Petit exercice 1:
Dites si chacune de ces affirmations concorde avec l'article sur la récupération de l'eau de pluie, en répondant par oui ou par non et en citant à l'identique les mots de l'article qui tranchent : (a) au dernier décompte, 35 000 ménages du Sri Lanka disposaient d'installations domestiques de collecte des eaux de pluie ; (b) l'eau qui filtre du bassin de M. Wijesinghe a asséché son puits ; (c) Tanuja Ariyananda dirige le Forum sur la récupération des eaux de pluie au Sri Lanka.

Page:
Avec un toit, une gouttière et un réservoir, on peut soulager les pauvres de la corvée de la récupération de l’eau. Mais quelles sont les limites de la stratégie de collecte des eaux de toiture ? Aisling Irwin et Aditya Ghosh mènent l’enquête.
M. Wijesinghe, du village de Meewellawa, dans la région sèche du nord-ouest du Sri Lanka, redoutait le passage de ses voisins. Chaque invité, selon l’usage, se voyait servir une tasse de thé. Or son puits était sec pendant des périodes de plus en plus longues dans l’année — et il lui fallait parcourir près de 4 km pour puiser la moindre goutte.
Cette situation date d’avant l’installation, l’année dernière, d’un système de récupération de l’eau de pluie de son toit qui la dirige vers un réservoir et un bassin. A présent, M. Wijesinghe a de l’eau potable. L’eau qui filtre du bassin a rechargé son puits et irrigue également un nouveau jardin luxuriant où abondent fruits et légumes qu’il vend. Sa famille a du temps pour d’autres activités.
Et pour la tasse de thé — sa porte est désormais toujours ouverte.
M. Wijesinghe n’est qu’un cas parmi des milliers se répètant à travers le Sri Lanka et dans d’autres pays. Il est possible de soulager les gens de la corvée de la quête de l’eau. Les heures récupérées sont orientées vers des tâches plus productives. Et tout cela grâce à une intervention d’une grande simplicité.
Les partisans de la récupération des eaux pluviales prônent son adoption à grande échelle, affirmant qu’elle pourrait constituer la meilleure défense des pauvres contre la pénurie d’eau provoquée par les changements climatiques. Mais abondent aussi les témoignages des échecs de la collecte des eaux du toit – et nombreux sont les universitaires qui estiment que son potentiel pour mettre fin à l’insécurité de l’eau est exagéré.
La récupération de l’eau de pluie est une technique ancienne dont la popularité a crû et baissé au fil des siècles. Récemment, son usage s’est réduit, à mesure que l’utilisation de l’eau souterraine – une source généralement de qualité, naturellement distribuée et qui permet les économies d’échelle – est devenue populaire.
Pourtant, au cours des dix dernières années, l’eau de pluie a fait son retour, notamment chez ceux qui doivent creuser de plus en plus en profondeur pour contrer la baisse des nappes phréatiques, ou chez ceux dont les eaux souterraines ont été contaminées par du fluorure, de l’arsenic ou du sel.
Au Sri Lanka, le tsunami de 2004 dans l’océan Indien a contaminé l’eau dans les zones côtières avec des bactéries et de l’eau de mer, accélérant de ce fait un mouvement croissant de collecte des eaux de pluie. C’est ce qu’explique Tanuja Ariyananda, directrice du Forum sur la récupération des eaux de pluie au Sri Lanka (en anglais, Lanka Rain Water Harvesting Forum). Au dernier décompte, sur une population de 20 millions de personnes, 35 000 ménages disposaient d’installations domestiques de collecte des eaux de pluie.

Petit exercice 2:
Recopiez, dans les enregistrements, les lignes allant de celle qui contient « The image size is (1178, 793). » jusqu'à celle qui contient « [x=27, y=19] », ces deux lignes comprises.

Extrait d'un jeu de données:
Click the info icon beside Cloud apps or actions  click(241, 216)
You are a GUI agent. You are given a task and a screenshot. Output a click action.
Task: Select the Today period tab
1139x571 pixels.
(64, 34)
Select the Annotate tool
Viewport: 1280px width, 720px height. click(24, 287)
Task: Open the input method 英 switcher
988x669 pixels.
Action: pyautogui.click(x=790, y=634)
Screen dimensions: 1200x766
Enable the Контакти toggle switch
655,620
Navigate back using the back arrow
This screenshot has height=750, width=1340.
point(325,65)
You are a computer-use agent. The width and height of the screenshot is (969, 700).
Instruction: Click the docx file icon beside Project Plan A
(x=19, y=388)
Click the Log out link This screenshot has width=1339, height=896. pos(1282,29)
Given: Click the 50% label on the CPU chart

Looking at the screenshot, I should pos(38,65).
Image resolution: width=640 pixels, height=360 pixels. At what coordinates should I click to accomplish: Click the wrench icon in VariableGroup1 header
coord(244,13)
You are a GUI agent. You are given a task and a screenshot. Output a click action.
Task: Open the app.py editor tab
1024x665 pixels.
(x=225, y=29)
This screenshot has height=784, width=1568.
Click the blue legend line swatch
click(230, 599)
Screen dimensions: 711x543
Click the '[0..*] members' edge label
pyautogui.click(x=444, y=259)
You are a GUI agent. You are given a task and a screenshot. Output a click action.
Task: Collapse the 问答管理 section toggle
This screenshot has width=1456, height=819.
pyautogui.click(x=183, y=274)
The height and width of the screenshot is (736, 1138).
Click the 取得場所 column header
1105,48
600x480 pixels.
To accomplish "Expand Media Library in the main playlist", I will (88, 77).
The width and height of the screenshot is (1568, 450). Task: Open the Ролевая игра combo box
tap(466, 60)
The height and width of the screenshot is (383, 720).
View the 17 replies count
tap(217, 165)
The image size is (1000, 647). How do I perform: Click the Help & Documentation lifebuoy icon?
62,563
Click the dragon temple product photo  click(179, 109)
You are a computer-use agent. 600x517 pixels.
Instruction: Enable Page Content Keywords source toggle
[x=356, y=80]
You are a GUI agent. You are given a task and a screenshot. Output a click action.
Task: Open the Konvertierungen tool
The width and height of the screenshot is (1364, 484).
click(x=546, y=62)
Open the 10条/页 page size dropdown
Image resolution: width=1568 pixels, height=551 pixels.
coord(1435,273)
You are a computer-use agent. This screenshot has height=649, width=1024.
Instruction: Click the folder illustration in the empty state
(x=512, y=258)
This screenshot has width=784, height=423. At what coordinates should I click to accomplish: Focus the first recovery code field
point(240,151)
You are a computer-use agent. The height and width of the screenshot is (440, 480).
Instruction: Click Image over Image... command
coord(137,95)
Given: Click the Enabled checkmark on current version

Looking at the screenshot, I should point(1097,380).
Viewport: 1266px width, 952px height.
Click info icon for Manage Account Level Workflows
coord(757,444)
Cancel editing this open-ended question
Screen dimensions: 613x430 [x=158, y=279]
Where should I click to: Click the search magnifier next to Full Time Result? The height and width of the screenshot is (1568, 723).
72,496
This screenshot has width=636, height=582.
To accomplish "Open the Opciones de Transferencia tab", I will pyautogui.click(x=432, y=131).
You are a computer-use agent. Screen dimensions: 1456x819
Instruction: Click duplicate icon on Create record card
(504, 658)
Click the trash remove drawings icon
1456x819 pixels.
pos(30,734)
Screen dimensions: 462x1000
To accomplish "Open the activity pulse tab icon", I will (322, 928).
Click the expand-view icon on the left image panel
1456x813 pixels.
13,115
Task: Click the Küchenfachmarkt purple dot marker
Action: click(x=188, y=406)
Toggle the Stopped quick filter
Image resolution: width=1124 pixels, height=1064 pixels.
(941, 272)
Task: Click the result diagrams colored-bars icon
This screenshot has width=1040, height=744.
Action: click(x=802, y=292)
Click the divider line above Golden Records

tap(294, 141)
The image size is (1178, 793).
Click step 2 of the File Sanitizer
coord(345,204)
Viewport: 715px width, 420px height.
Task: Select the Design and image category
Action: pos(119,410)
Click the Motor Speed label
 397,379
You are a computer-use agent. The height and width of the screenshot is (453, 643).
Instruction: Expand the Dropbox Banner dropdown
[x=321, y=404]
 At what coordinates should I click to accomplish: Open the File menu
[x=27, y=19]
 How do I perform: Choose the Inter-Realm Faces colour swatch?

Résultat attendu 1:
(a) Oui : « Au dernier décompte, sur une population de 20 millions de personnes, 35 000 ménages disposaient d’installations domestiques de collecte des eaux de pluie. »
(b) Non : « L’eau qui filtre du bassin a rechargé son puits »
(c) Oui : « Tanuja Ariyananda, directrice du Forum sur la récupération des eaux de pluie au Sri Lanka »

Résultat attendu 2:
The image size is (1178, 793).
Click step 2 of the File Sanitizer
coord(345,204)
Viewport: 715px width, 420px height.
Task: Select the Design and image category
Action: pos(119,410)
Click the Motor Speed label
 397,379
You are a computer-use agent. The height and width of the screenshot is (453, 643).
Instruction: Expand the Dropbox Banner dropdown
[x=321, y=404]
 At what coordinates should I click to accomplish: Open the File menu
[x=27, y=19]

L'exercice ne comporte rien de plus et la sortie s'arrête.